Town and Country discuss unknown doctor Augustinus Bader

Town and Country discuss unknown doctor Augustinus Bader

14 September 2018

"A truly effective anti-wrinkle cream"

The story opens with a German scientist, Augustinus Bader, director and professor of applied stem cell biology and cell technology at the University of Leipzig, who is on a mission to heal children who have suffered serious burns. In 2008 he develops a landmark cure, a hydrogel that repairs traumatic wounds by recruiting the body’s own dormant stem cells, thus eliminating the need for skin grafts. The good doctor holds more than 200 patents but faces one big obstacle: a lack of funds to carry on his research properly. The solution? A luxury skin cream using similar technology but marketed to women willing to pay $265 a bottle for its wound-healing (and wrinkle smoothing) benefits. But even that finely constructed tale barely explains how the work of Augustinus Bader and his eponymous miracle cream (a modern-day La Mer story if ever there was one) wound up not just in the hands of every starlet, stylist, and makeup artist in Hollywood but on the shortlist of every skincare junkie’s must-have items.

The birth of 2018’s buzziest beauty product really goes back to Bader’s introduction to biotech investor Charles Rosier. The two are put in touch in 2011 by Robert Friedland, a mining billionaire. Two years go by, and Rosier and Bader meet again. Bader wants to license his hydrogel technology in the hope of using the proceeds to fund a clinical trial, which could make the product more widely available. (The dream, Rosier says, is for it to be accessible to organizations like the Red Cross and Doctors Without Borders.) Rosier has an idea: “It came to my mind that somebody who can turn burned skin into perfect skin can probably cure wrinkles. So I went to him and said, ‘Can you do an anti-wrinkle cream that works?’ And his reply was, ‘Yes, why?’”

Rosier spends another two years making visits to Leipzig to convince Bader of the marketplace potential of a truly effective anti-wrinkle cream. Unknown to Rosier, Bader is already testing a cream with his private patients, who come to him for infusions that encourage microenvironmental repair in the body. He has developed the cream with a philosophy similar to the one behind the hydrogel: Give the skin what it needs to initiate its own repair. In the case of the cream, it was TFC8 (TFC stands for Trigger Factor Complex).

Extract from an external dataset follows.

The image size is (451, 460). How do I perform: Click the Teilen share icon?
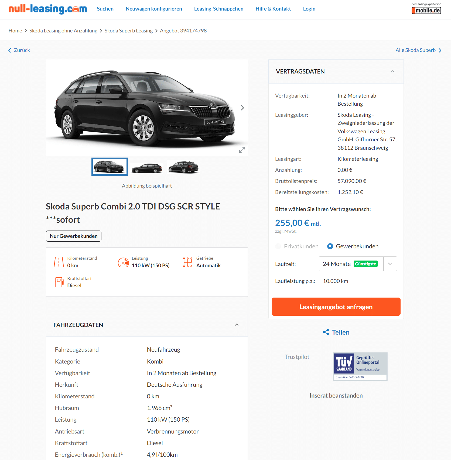click(326, 332)
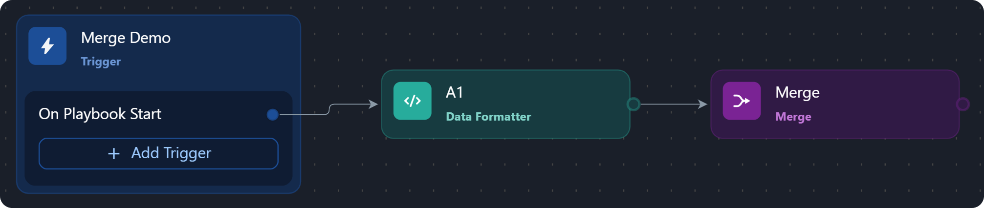Click the A1 code brackets icon
Viewport: 984px width, 208px height.
coord(412,101)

The ingredients don’t sound terribly unusual at first: a mix of vitamins, minerals, amino acids, and peptides. But, Bader says, sounding like a Michelin-starred chef, the key to using the best ingredients is “not to provide in abundance but in just the right concentration.” When you’re able to do that, he says, you can influence epigenetic factors that enable the body to “fix your skin according to your own needs,” be they acne, pigment problems, wrinkles, or all of the above. The idea is that the cream is all you need (aside from cleanser and sunscreen), so there are only two products in the line. They are identical in active ingredients, but one has a richer texture. An early tester of Bader’s cream was a patient from California: Melanie Griffith. “He’s the sweetest man ever,” Griffith says. “All he cares about is helping people.” Within five days of trying the cream, she says, her skin was so dramatically changed she became an investor. (So is her ex, Don Johnson, and so are Courteney Cox and Carla Bruni.) Griffith, along with stylist Elizabeth Sulcer, told Cassandra Grey (of Violet Grey) about the cream last year. “Because of what we do, people send us things,” Grey says. “A lot of products are not revolutionary, even though they’re called revolutionary. This one was actually revolutionary.”

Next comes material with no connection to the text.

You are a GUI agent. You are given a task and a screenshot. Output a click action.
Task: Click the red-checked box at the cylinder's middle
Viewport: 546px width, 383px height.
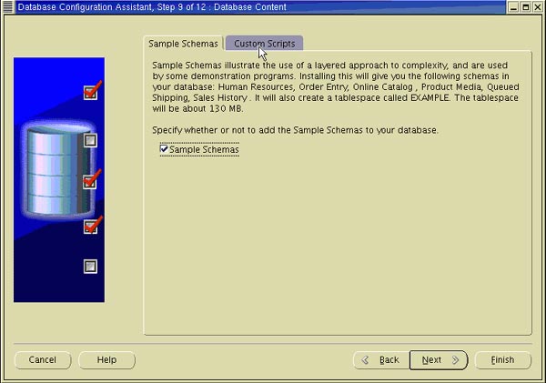[x=90, y=182]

Soon the cream was available at 10 Corso Como in Milan, and a flagship Paris boutique was opened. Influential makeup artists like Daniel Martin and Pati Dubroff became converts. Dubroff, along with Diane Kruger, was recently named a brand ambassador. All of which has led to a social media tumble that keeps rolling. At press time around 15,000 bottles have been sold. Ten percent of the profits go to the Augustinus Bader Foundation to fund his medical work. And the mission, Rosier says, has become larger than selling skin cream: “Like everyone, we look for something that is bigger than us. I could not imagine something more meaningful for my life.” Along the way, investors, buyers, and customers have agreed. “We experienced no closed doors.”